您的位置:首页 > 其它

Spark集成Kafka源码分析——SparkStreaming从kafak中接收数据

2015-12-18 17:33 513 查看
整体概括:
要实现SparkStreaming从kafak中接收数据分为以下几步(其中涉及的类在包org.apache.spark.streaming.kafka中):

1.创建createStream()函数,返回类型为ReceiverInputDStream对象,在createStream()函数中最后返回构造的KafkaInputDStream类对象

2.KafkaInputDStream类要继承ReceiverInputDStream,来实现ReceiverInputDStream中的getReceiver()函数,在getReceiver()函数中构造KafkaReceiver类对象

3.KafkaReceiver类是真正干活的类了,前边的一些工作都没啥实质工作,就是在扯皮,就跟工作中某些情况似的,项目中有很多人,一层层的领导们指挥规划任务,但具体干活的就是最底层的几个,不过还是要有这些工作的,这样整体脉络比较清晰。

  a.设定kafka相关参数

  b.设定存储kafka元数据的zookeeper的地址,连接zookeeper

  c.设定kafka中数据的反序列化相关类

  d.调用kafka消费者api来获取数据

  e.创建线程池来

  f.关闭线程池

SparkStreaming从kafak中接收数据的主要工作就是:

1.在Receiver中做:

  a.消费消息队列中的数据,得到一条条数据。

  b.调用Receiver中store函数将数据存储到Spark内存

2.将createStream、ReceiverInputDStream、KafkaInputDStream、KafkaReceiver、Receiver这些类的关系对应好。

具体逻辑分析:

1.spark官网KafkaWordCount示例:

object KafkaWordCount {
def main(args: Array[String]) {
if (args.length < 4) {
System.err.println("Usage: KafkaWordCount <zkQuorum> <group> <topics> <numThreads>")

▶ **所给资料**

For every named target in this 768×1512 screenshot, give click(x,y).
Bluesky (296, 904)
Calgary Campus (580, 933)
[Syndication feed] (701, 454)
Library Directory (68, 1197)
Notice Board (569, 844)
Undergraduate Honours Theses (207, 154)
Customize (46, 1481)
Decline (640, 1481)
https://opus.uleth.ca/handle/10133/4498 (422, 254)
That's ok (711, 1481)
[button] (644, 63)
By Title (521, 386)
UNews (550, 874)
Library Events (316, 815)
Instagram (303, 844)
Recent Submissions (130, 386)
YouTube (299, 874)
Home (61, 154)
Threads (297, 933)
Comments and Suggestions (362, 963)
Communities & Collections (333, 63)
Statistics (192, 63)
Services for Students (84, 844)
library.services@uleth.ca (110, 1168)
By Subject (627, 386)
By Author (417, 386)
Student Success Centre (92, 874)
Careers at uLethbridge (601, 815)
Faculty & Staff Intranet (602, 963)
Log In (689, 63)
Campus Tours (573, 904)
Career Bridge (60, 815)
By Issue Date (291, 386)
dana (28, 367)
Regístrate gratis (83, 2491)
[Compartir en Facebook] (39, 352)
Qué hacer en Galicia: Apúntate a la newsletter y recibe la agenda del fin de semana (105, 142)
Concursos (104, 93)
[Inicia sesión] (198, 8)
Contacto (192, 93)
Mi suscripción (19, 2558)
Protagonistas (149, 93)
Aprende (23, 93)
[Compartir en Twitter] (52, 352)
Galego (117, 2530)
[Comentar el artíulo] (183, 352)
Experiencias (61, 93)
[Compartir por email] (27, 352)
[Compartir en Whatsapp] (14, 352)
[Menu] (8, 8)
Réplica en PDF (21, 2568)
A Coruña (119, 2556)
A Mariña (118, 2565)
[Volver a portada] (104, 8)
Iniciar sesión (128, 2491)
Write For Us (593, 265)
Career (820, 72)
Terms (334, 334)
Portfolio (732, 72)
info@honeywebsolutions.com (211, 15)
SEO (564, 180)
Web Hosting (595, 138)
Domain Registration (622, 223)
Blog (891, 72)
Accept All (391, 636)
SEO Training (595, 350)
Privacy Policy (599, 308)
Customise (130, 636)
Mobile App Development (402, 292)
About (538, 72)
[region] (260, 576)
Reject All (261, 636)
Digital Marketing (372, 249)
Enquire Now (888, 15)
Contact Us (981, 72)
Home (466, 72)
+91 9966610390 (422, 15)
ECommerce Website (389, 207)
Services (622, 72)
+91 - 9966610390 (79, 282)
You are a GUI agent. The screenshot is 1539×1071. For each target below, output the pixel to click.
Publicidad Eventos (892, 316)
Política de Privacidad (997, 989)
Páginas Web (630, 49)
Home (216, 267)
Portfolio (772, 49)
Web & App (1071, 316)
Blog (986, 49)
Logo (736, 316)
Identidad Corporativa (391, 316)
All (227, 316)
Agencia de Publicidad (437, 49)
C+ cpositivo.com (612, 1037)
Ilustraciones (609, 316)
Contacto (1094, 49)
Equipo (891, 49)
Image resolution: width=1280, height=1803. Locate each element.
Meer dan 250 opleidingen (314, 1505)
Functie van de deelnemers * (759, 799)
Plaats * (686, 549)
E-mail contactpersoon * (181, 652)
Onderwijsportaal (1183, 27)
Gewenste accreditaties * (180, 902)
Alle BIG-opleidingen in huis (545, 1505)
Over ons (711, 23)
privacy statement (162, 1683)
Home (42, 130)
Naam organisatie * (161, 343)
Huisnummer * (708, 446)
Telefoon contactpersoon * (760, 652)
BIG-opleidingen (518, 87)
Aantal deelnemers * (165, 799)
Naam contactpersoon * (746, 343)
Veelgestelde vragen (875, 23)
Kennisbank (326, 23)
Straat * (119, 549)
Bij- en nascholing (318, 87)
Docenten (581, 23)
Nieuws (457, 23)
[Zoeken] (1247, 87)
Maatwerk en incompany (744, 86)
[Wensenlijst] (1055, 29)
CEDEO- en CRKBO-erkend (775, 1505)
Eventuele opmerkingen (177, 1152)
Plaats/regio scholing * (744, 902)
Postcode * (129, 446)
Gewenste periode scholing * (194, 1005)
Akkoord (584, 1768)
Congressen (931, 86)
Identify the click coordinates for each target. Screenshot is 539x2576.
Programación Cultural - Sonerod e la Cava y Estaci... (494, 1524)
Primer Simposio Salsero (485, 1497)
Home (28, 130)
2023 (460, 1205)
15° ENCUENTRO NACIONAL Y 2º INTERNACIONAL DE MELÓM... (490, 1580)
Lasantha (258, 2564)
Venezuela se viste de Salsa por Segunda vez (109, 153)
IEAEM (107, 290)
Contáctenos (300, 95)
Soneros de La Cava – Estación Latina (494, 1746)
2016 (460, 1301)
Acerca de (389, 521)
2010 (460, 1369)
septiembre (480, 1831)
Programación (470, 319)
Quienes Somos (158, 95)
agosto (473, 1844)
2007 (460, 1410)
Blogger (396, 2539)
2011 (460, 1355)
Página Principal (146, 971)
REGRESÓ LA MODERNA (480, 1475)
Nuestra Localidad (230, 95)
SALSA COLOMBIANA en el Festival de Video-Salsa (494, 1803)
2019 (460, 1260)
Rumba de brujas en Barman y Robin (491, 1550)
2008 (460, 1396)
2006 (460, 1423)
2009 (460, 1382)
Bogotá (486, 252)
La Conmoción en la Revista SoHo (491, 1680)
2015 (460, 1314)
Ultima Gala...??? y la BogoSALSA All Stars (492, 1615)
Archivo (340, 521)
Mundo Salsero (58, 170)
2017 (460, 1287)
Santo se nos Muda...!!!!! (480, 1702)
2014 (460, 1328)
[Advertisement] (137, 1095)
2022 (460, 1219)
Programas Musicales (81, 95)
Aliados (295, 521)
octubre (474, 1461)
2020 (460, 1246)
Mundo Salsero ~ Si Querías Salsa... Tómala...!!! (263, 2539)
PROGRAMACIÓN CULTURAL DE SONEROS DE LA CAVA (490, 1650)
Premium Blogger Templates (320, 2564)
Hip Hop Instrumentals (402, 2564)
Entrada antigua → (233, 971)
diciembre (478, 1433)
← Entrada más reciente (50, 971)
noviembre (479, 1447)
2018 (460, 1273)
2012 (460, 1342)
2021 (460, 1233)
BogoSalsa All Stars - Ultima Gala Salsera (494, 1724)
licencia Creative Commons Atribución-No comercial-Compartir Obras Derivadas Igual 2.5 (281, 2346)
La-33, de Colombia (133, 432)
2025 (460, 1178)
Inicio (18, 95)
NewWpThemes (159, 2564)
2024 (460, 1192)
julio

▶ **待办任务**
- a) 根据这篇讲Spark集成Kafka源码的文章,回答:
(i) createStream()函数的返回类型是什么?
(ii) 在getReceiver()函数中构造的是哪个类的对象?
(iii) Receiver中调用哪个函数把数据存到Spark内存?
- b) 请原样输出列表中的一段:从含有“You are a GUI”的那一行开始,到含有“Programación Cultural - Sonerod”的那一行结束,首尾两行都要包括,其余内容一概不输出。
列表与这篇文章没有任何关系。

▶ **逐项答案**
- a)
(i) ReceiverInputDStream对象
(ii) KafkaReceiver类
(iii) store函数

- b)
You are a GUI agent. The screenshot is 1539×1071. For each target below, output the pixel to click.
Publicidad Eventos (892, 316)
Política de Privacidad (997, 989)
Páginas Web (630, 49)
Home (216, 267)
Portfolio (772, 49)
Web & App (1071, 316)
Blog (986, 49)
Logo (736, 316)
Identidad Corporativa (391, 316)
All (227, 316)
Agencia de Publicidad (437, 49)
C+ cpositivo.com (612, 1037)
Ilustraciones (609, 316)
Contacto (1094, 49)
Equipo (891, 49)
Image resolution: width=1280, height=1803. Locate each element.
Meer dan 250 opleidingen (314, 1505)
Functie van de deelnemers * (759, 799)
Plaats * (686, 549)
E-mail contactpersoon * (181, 652)
Onderwijsportaal (1183, 27)
Gewenste accreditaties * (180, 902)
Alle BIG-opleidingen in huis (545, 1505)
Over ons (711, 23)
privacy statement (162, 1683)
Home (42, 130)
Naam organisatie * (161, 343)
Huisnummer * (708, 446)
Telefoon contactpersoon * (760, 652)
BIG-opleidingen (518, 87)
Aantal deelnemers * (165, 799)
Naam contactpersoon * (746, 343)
Veelgestelde vragen (875, 23)
Kennisbank (326, 23)
Straat * (119, 549)
Bij- en nascholing (318, 87)
Docenten (581, 23)
Nieuws (457, 23)
[Zoeken] (1247, 87)
Maatwerk en incompany (744, 86)
[Wensenlijst] (1055, 29)
CEDEO- en CRKBO-erkend (775, 1505)
Eventuele opmerkingen (177, 1152)
Plaats/regio scholing * (744, 902)
Postcode * (129, 446)
Gewenste periode scholing * (194, 1005)
Akkoord (584, 1768)
Congressen (931, 86)
Identify the click coordinates for each target. Screenshot is 539x2576.
Programación Cultural - Sonerod e la Cava y Estaci... (494, 1524)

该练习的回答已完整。